Jobim diz que não cabe à Embraer opinar sobre compra de caças pela FAB

Thais Leitão
Da Agência Brasil
No Rio de Janeiro

O ministro da Defesa, Nelson Jobim, afirmou hoje (28) que o processo de análise dos aviões que a Força Aérea Brasileira (FAB) comprará para modernizar a sua frota não levará em consideração a opinião da Empresa Brasileira de Aeronáutica (Embraer). A companhia havia sinalizado que a melhor opção seria a proposta sueca, que prevê maior transferência de tecnologia.

"Não cabe à Embraer ter opinião sobre esse assunto.

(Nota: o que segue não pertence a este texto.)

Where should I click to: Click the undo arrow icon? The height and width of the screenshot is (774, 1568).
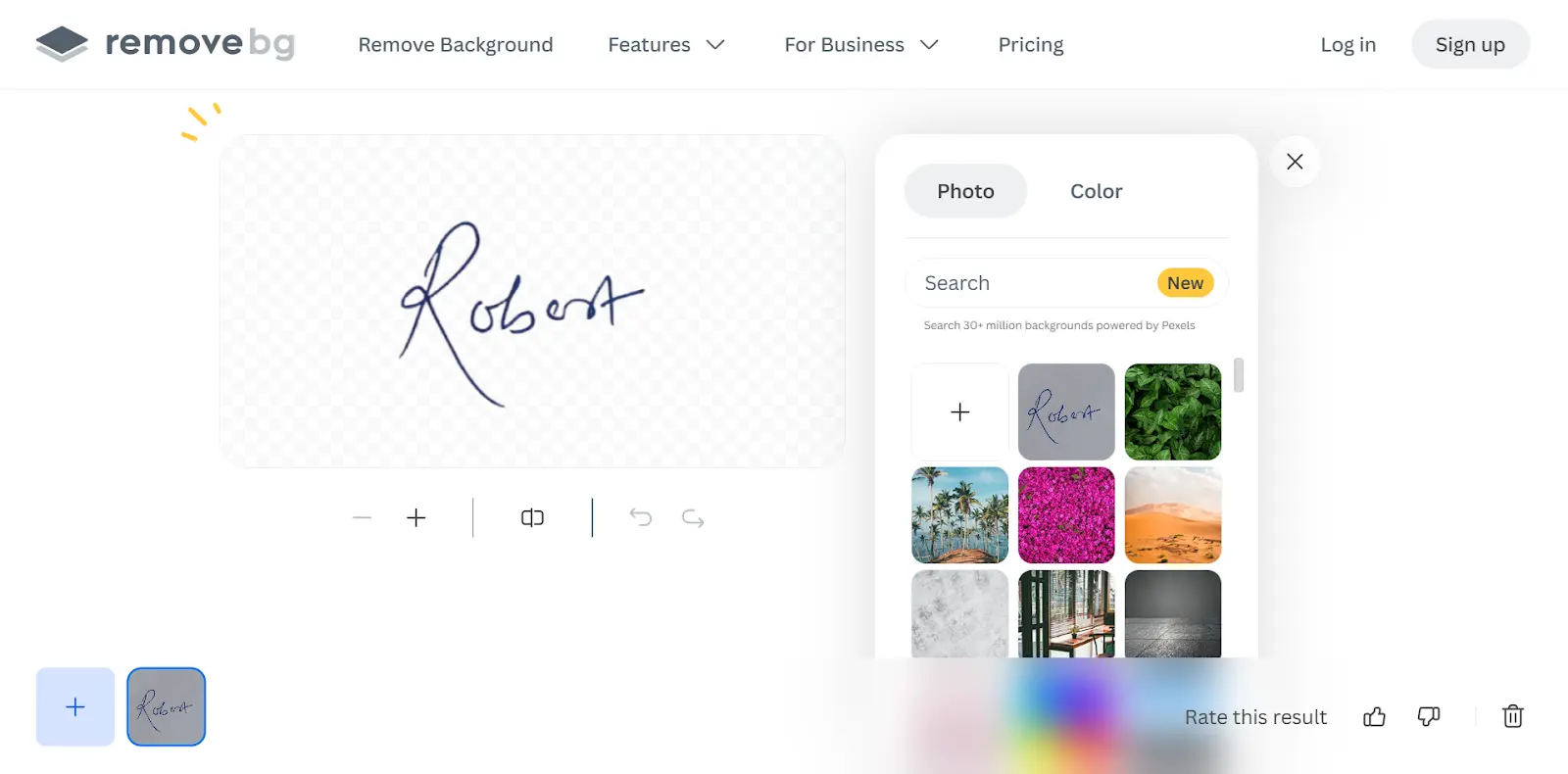(641, 517)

Cabe ao governo brasileiro e a Embraer não é parte do governo brasileiro", afirmou Jobim, que participou na manhã de hoje, no Rio de Janeiro, da abertura da Conferência Internacional Nuclear.

O prazo para que as concorrentes entreguem suas propostas foi prorrogado pela Aeronáutica e termina na próxima sexta-feira (2).

O ministro voltou a afirmar que a decisão do governo não será influenciada pelo acidente ocorrido na última quinta-feira (24) envolvendo dois caças Rafale. As aeronaves caíram no Mar Mediterrâneo, após colisão em pleno ar, durante voo de teste do Porta-Aviões Charles de Gaulle. O Rafale disputa a preferência da FAB com os modelos F-18 Super Hornet, da norte-americana Boeing, e o Gripen, da sueca Saab.

"Não conheço o problema, como se deu, mas há informações que talvez tenham sido problemas de erro humano, desligamento de equipamentos para treinamento em tempo real. Se isso [a possibilidade de os acidentes inviabilizarem a compra de aeronaves do mesmo modelo] fosse verdadeiro, não poderíamos estar comprando boeings", disse.